TASK GOAL: Below are the records; print exactly the lines from the one with "Click the Share button" through the last, both included, and leave the pictures out.

Stored records
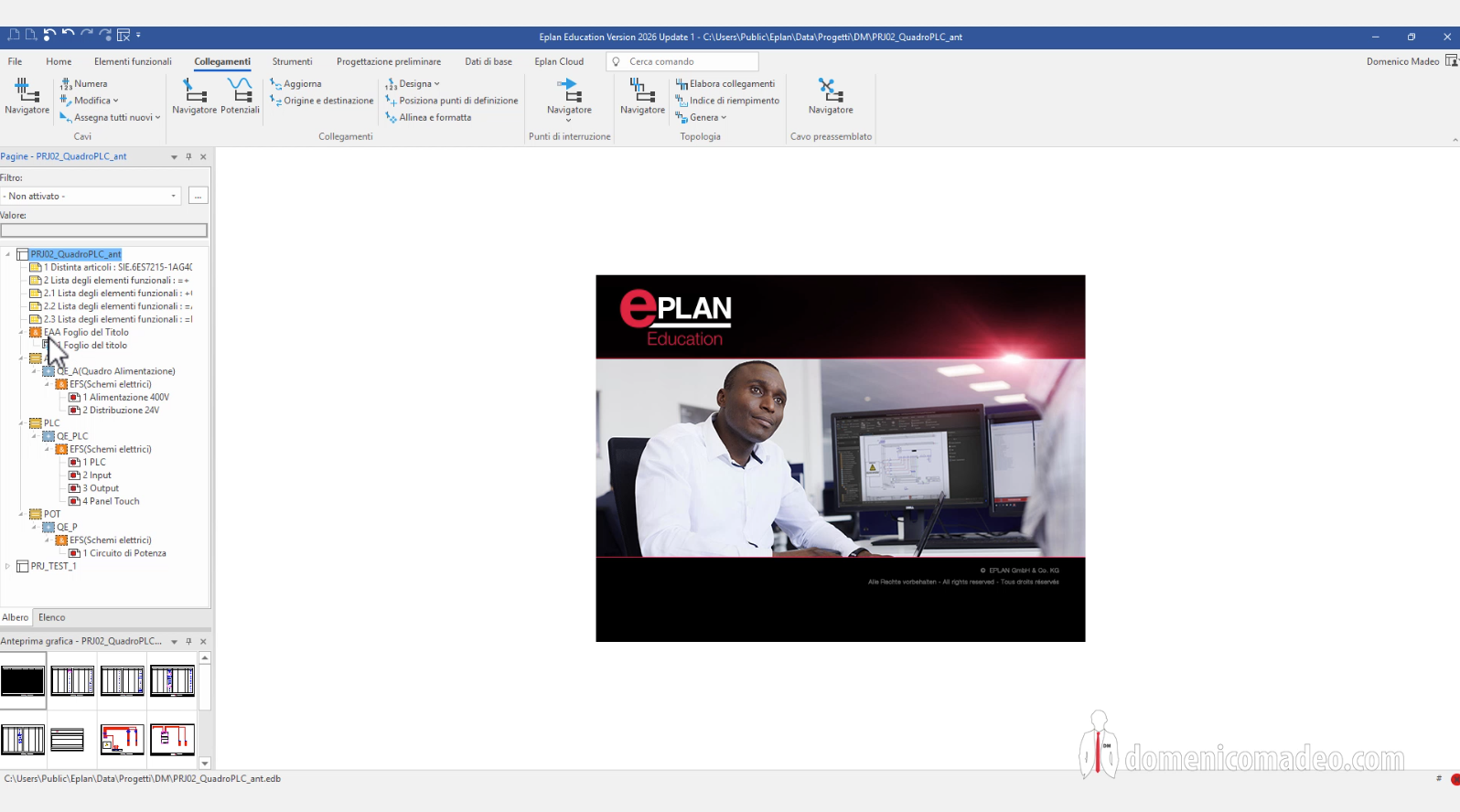Select the 4 Panel Touch page
The image size is (1460, 812).
(111, 501)
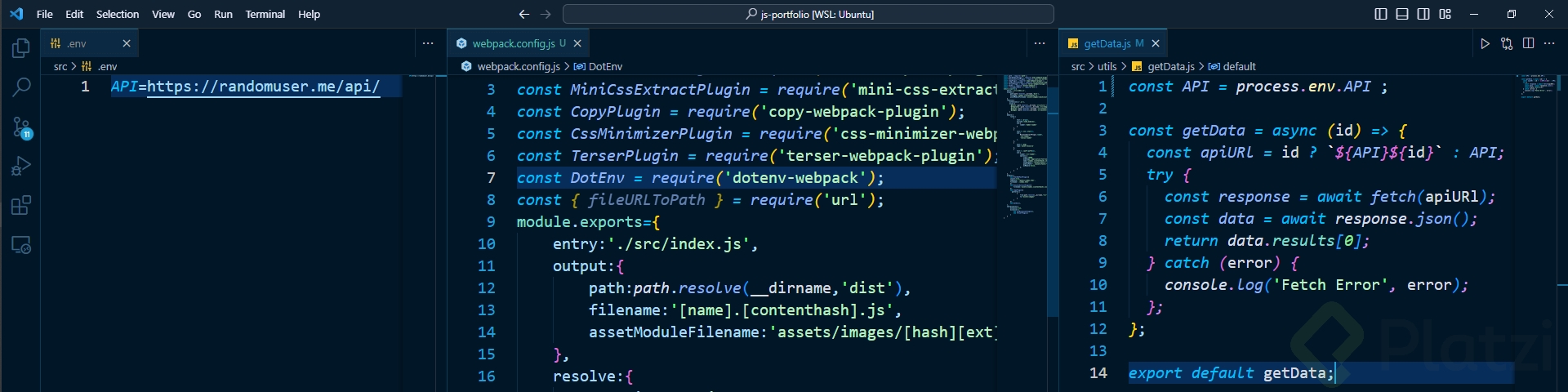Close the getData.js tab

(1156, 43)
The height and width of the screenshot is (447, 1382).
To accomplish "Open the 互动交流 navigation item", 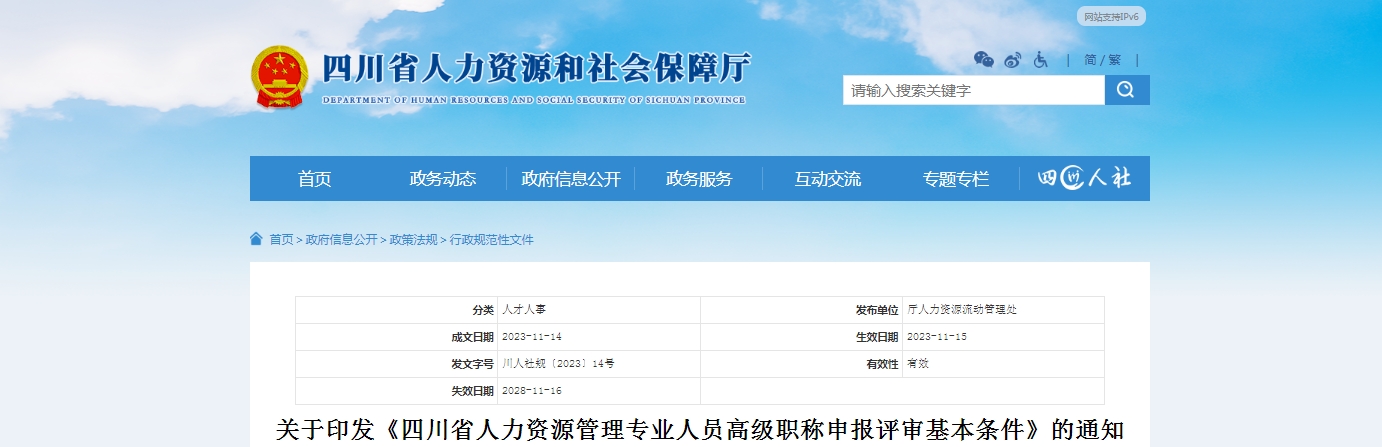I will (x=827, y=179).
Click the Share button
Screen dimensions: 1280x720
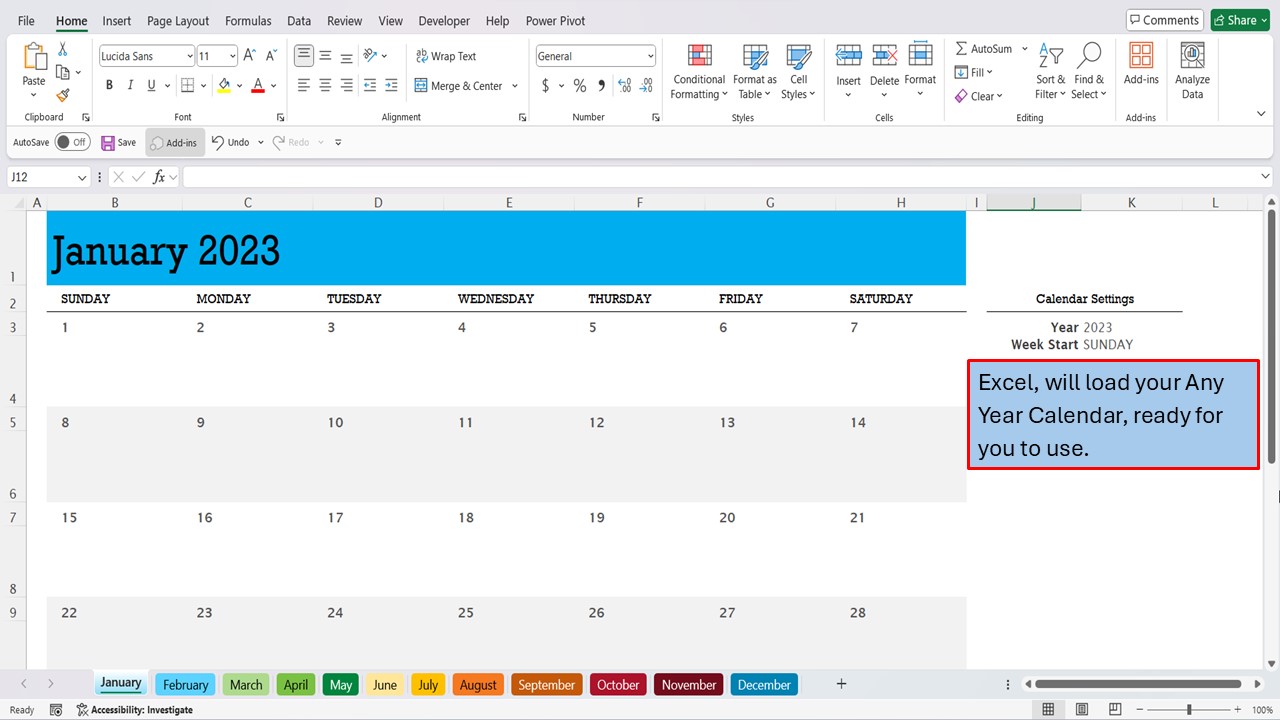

EXPECTED ANSWER:
Click the Share button
Screen dimensions: 1280x720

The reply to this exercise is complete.